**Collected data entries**
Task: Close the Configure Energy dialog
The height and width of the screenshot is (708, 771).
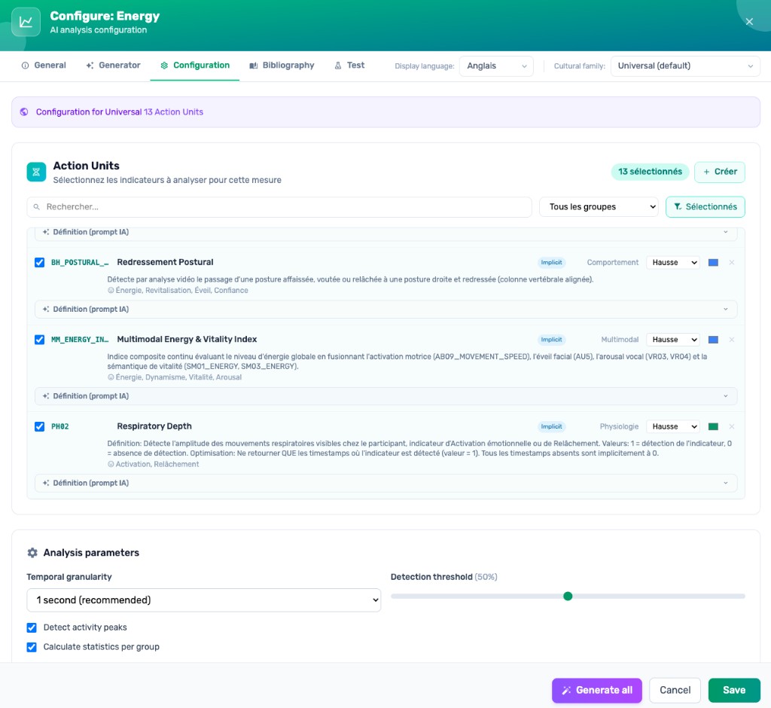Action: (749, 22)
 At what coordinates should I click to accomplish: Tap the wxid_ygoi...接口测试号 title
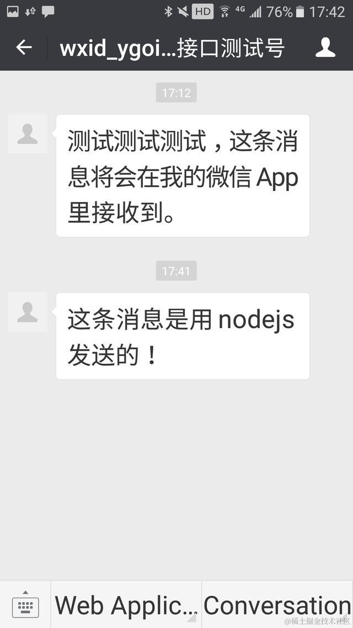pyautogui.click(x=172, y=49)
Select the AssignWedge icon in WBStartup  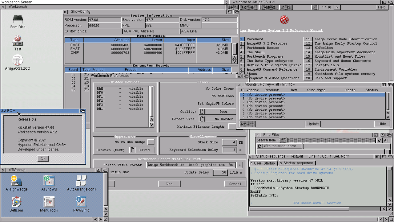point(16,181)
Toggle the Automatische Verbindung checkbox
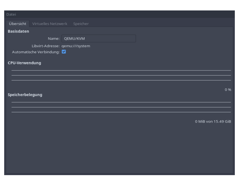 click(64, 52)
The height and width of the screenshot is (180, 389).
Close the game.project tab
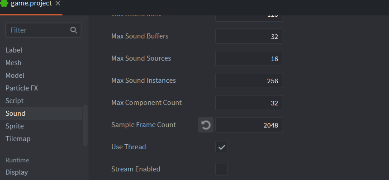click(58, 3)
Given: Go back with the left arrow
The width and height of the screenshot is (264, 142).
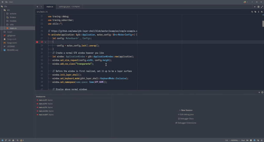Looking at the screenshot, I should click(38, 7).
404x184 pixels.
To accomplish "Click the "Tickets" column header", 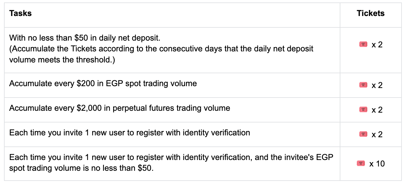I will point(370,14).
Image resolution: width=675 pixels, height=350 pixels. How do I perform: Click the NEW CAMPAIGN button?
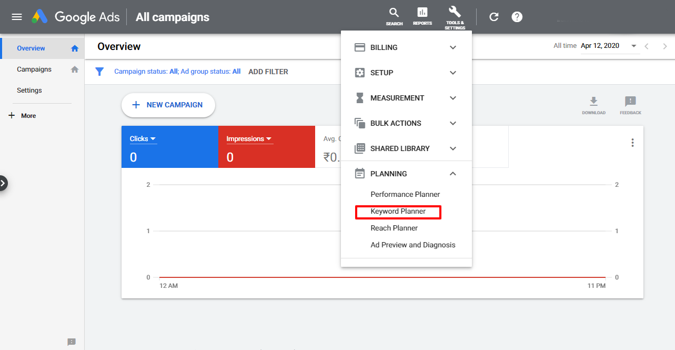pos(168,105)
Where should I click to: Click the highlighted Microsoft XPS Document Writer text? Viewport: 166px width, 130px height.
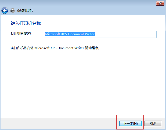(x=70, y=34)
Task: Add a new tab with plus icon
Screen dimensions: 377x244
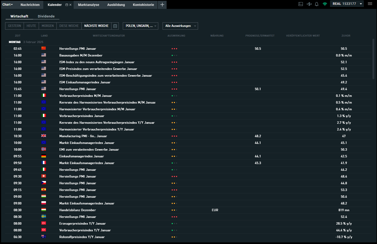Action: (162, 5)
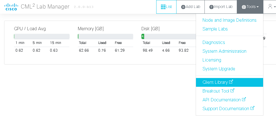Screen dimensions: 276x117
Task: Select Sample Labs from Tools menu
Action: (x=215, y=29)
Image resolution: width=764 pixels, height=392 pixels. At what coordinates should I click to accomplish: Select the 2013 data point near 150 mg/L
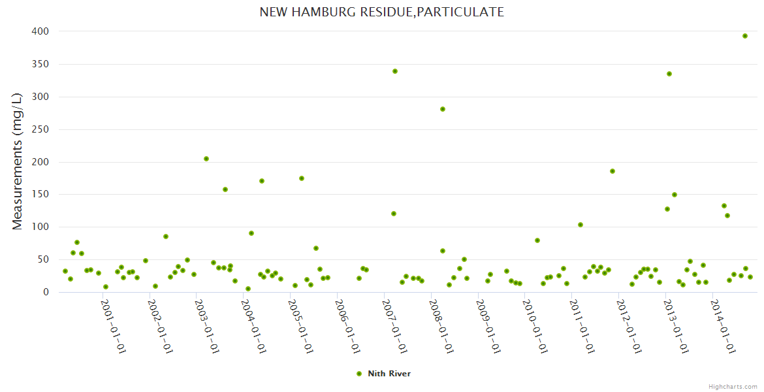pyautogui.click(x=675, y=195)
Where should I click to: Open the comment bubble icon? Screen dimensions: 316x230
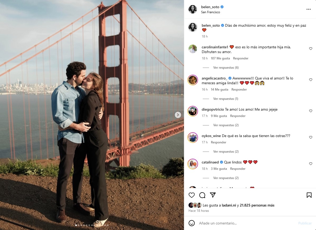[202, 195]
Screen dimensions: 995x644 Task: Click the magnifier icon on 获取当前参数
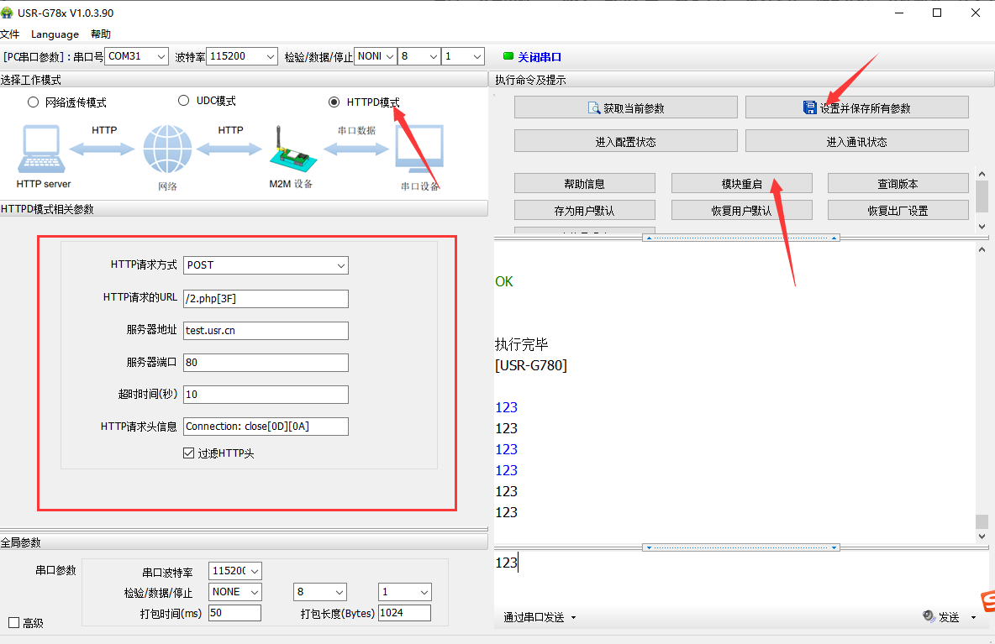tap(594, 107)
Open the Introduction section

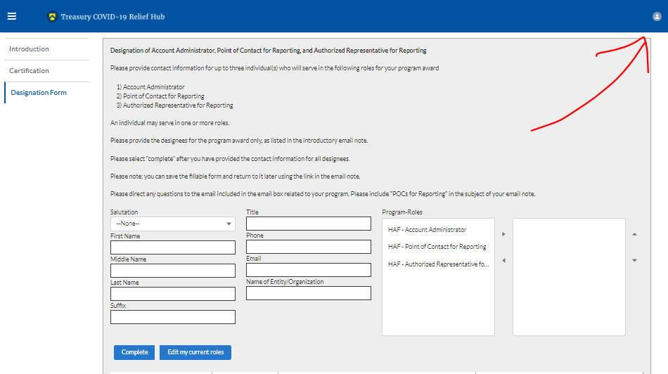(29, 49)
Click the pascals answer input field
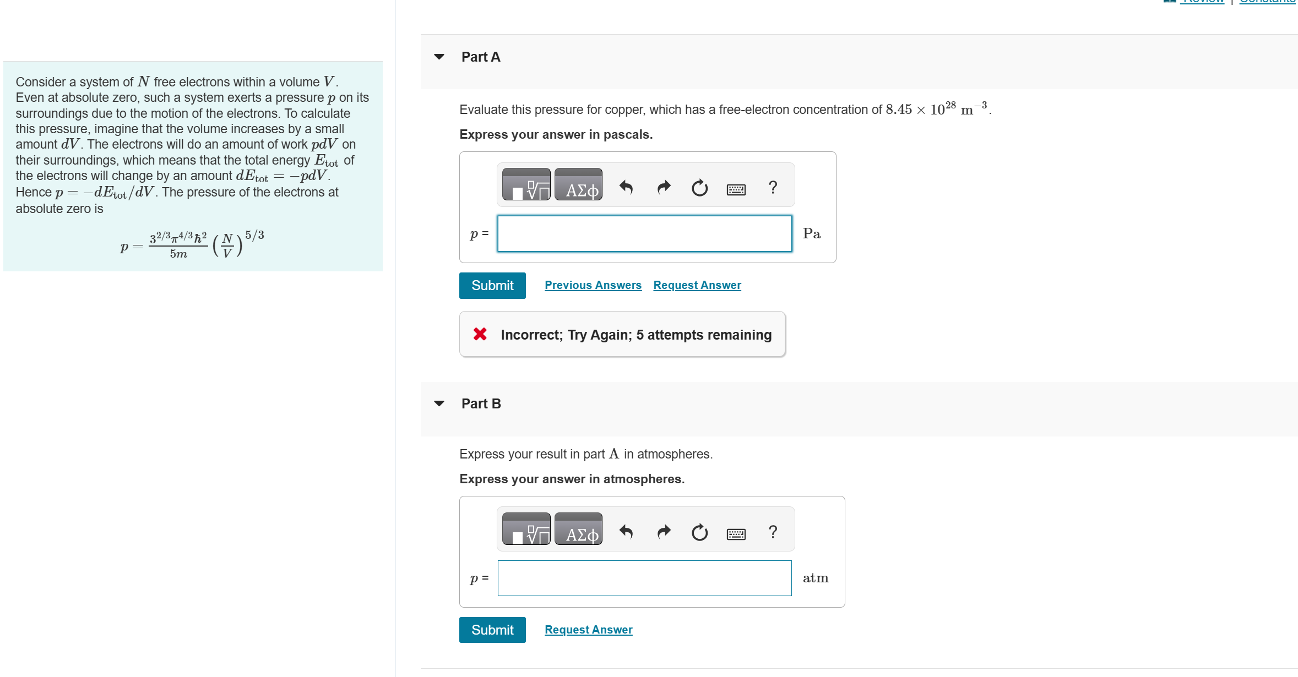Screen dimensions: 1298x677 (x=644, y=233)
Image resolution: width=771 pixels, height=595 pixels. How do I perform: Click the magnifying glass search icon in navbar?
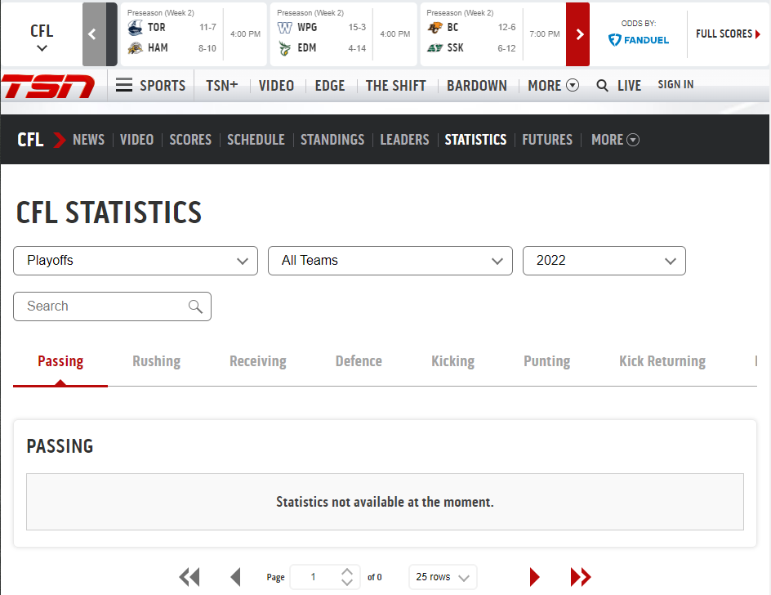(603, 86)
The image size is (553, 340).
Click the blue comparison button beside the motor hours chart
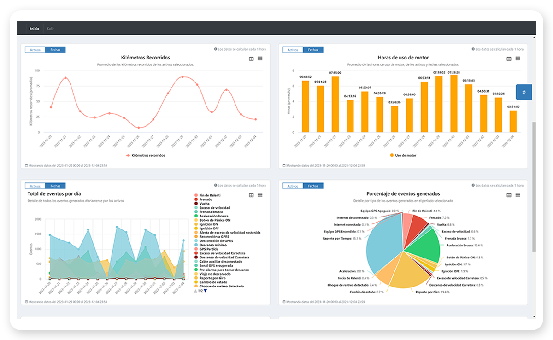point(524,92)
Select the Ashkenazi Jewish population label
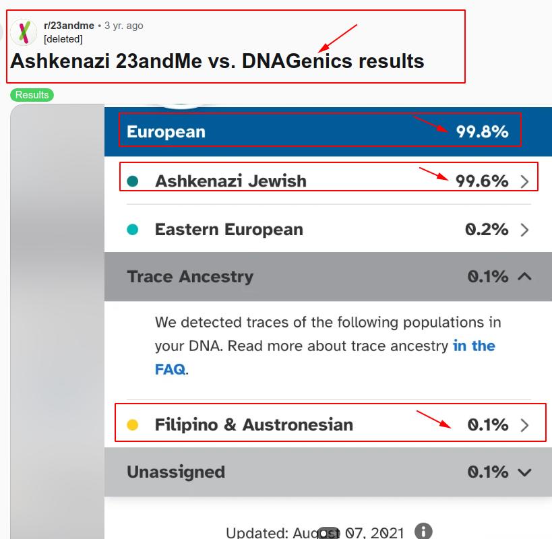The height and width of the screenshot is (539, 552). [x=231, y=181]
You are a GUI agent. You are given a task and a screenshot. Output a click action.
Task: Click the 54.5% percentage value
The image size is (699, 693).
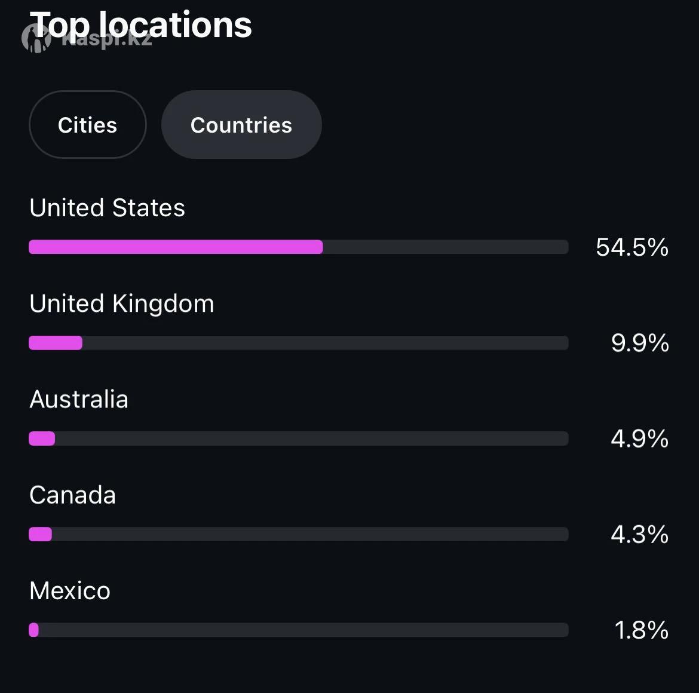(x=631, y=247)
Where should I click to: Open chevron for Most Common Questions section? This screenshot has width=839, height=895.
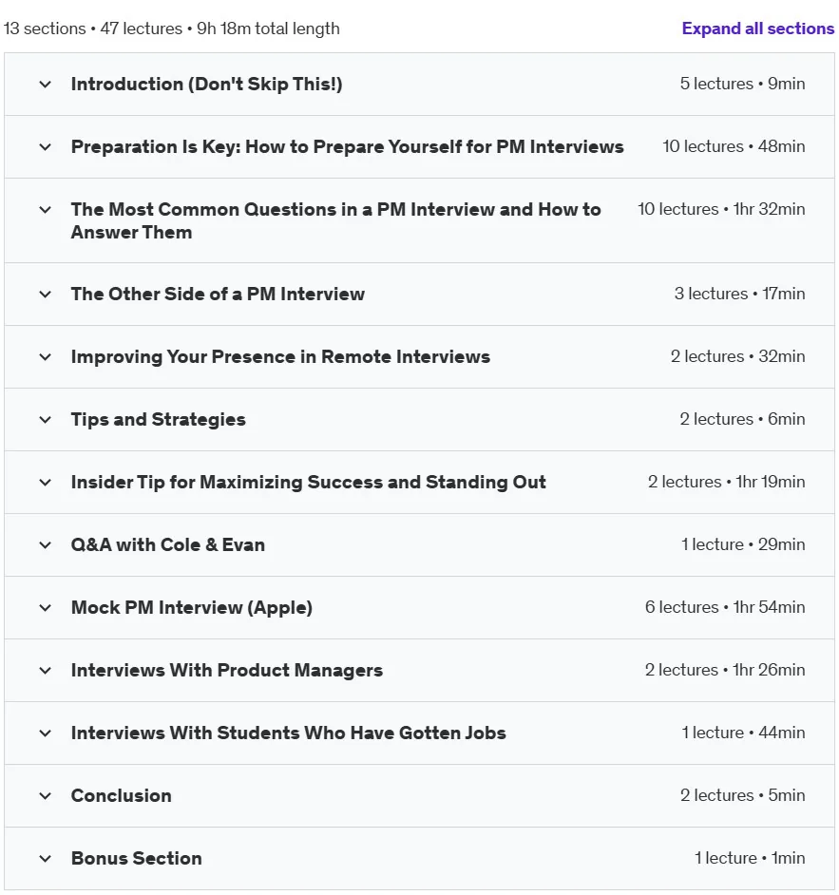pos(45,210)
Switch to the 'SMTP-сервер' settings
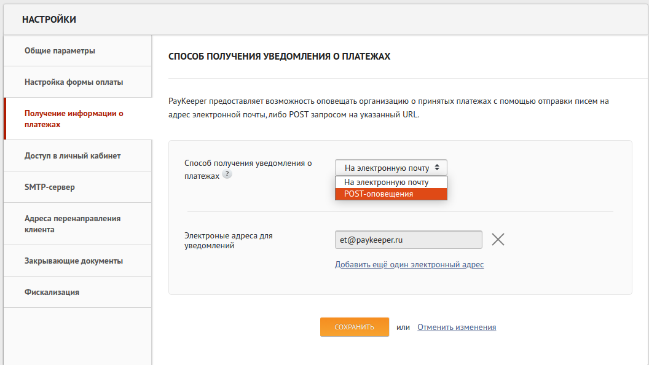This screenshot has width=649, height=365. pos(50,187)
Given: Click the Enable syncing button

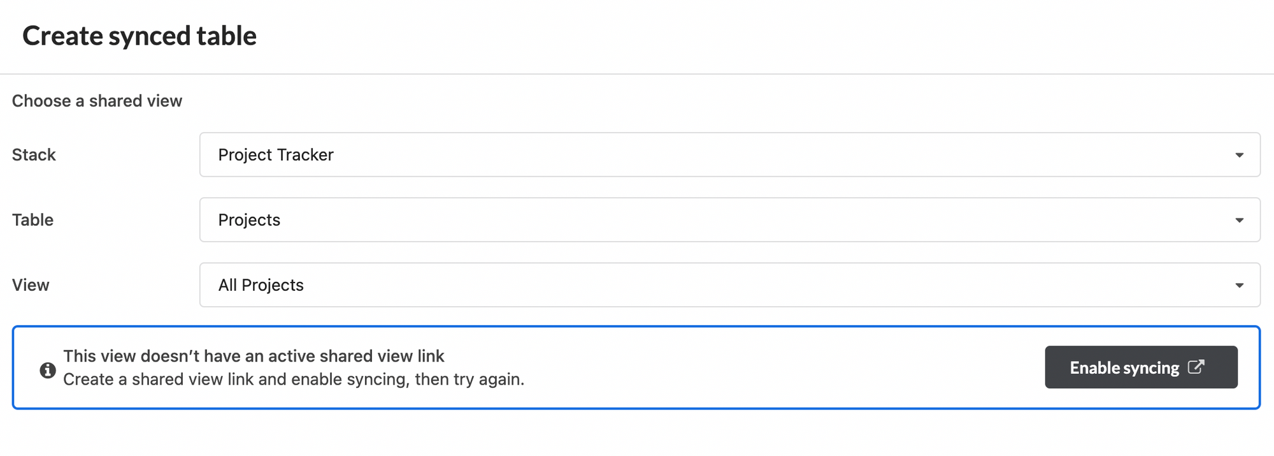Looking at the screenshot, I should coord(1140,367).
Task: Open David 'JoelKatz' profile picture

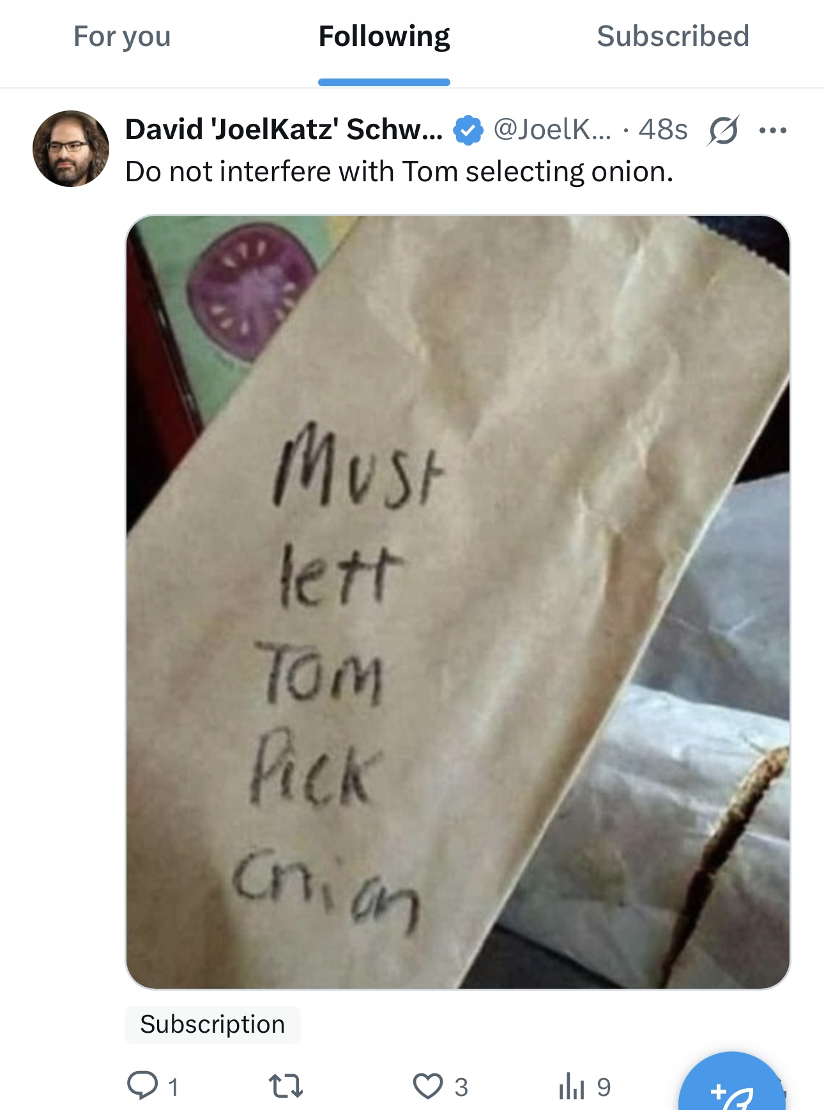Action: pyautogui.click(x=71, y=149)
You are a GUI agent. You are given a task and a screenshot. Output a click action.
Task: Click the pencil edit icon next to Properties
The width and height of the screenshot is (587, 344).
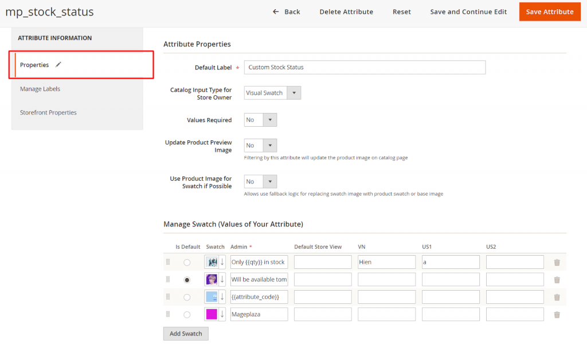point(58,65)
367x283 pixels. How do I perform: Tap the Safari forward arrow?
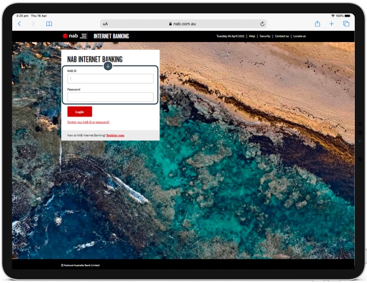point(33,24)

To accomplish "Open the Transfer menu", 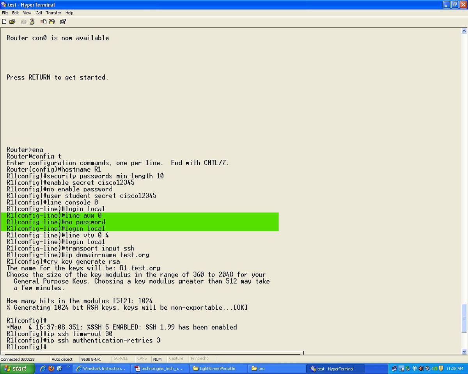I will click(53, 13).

**THE TASK**
Where a line above contains the string "with", copy that line.

**SOLUTION FOR THIS EXERCISE**
Given: Go back with the left arrow
Task: Add a new tab with plus icon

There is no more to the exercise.